Will mainstream media finally start talking about the genocide of LGBTQ people in Chechnya?

chechnya Maxim Lapunov
Maxim Lapunov talks to reporters about his horrifying experiences in a secret prison in Chechnya. Photo: Screenshot/Radio Free Europe

A couple of years ago, vague reports started to surface, mostly in LGBTQ outlets and not mainstream media, about the widespread roundup, torture, and murder of gay and lesbian people in Chechnya, a republic within the Russian Federation.

There weren’t a lot of details, but there was talk of camps where the Chechen leader, Ramzan Kadyrov, would bring innocent victims that had disappeared from their homes, abducted by the government and then imprisoned and executed in a mass genocide.

Related: The shocking stories from survivors of Chechnya’s gay torture camps will haunt you

Of course, these reports were ignored by the Russian government, led by Vladimir Putin who has not only been a longtime opponent of LGBTQ people in his own right but has actively led a campaign against our community going back many years.

In an interview with Larry King back in 2013, in the context of the proposed boycott of the Sochi Olympics due to Russia’s human rights abuses, I talked about the importance of LGBTQ people here in America, who had recently seen a great deal of progress towards equality within our own borders, supporting our fellow community members abroad who were facing much more difficult opposition. Even compared to the terrible plight of LGBTQ people in Russia, what has happened to LGBTQ citizens of Chechnya is unparalleled in its horror and brutality.

The new HBO documentary Welcome To Chechnya will hopefully finally give this issue the attention in mainstream media that it deserves.

It shows the heroic work of an organization in Chechnya that is dedicated to extracting LGBTQ people who are in physical danger, helping them seek asylum, and flee to countries where they will be safe. It gives you a front-row seat to the nightmarish existence that so many are living through every single day.

One of the most shocking and appalling moments is at the end of the film where they give statistics regarding LGBTQ refugees from Chechnya since 2017.

Of the 151 gay and lesbian people that have been extracted from the country since 2017, 44 of them have been granted asylum by Canada.

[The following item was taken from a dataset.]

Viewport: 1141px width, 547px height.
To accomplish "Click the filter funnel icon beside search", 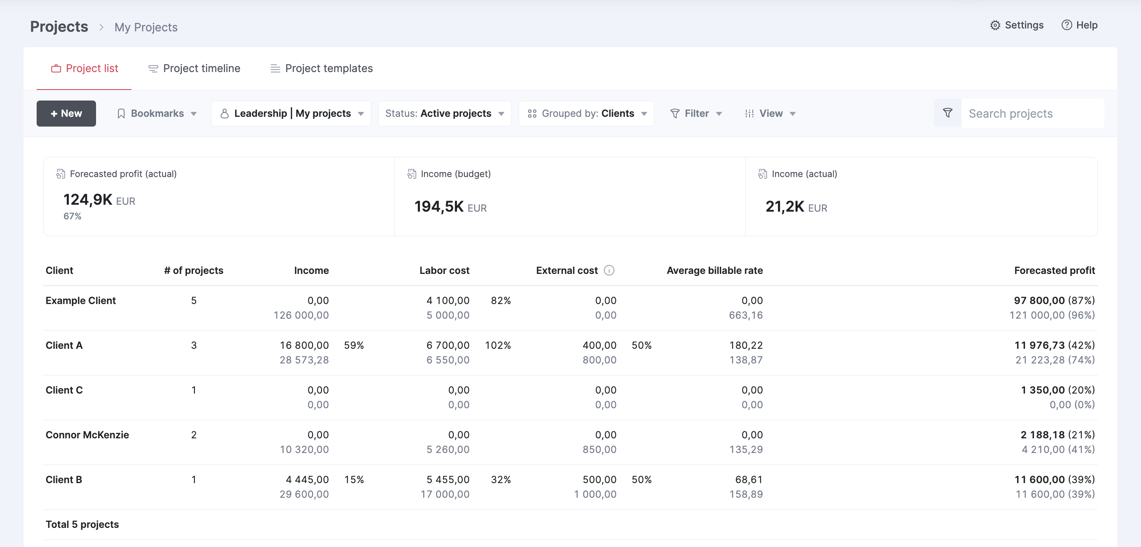I will 947,113.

How many have been granted asylum by the Trump administration? Zero. Our country has been non-existent on this front, an abysmal failure in helping people fleeing persecution and mass murder.

Joe Biden, who will hopefully become President of the United States in a little over 6 months, will take on this crisis with urgency as soon as he takes office. We know, from his time as Vice President, along with the work the Biden Foundation has done on LGBTQ rights both domestically and internationally in the last several years, that this is obviously an issue he is deeply committed to.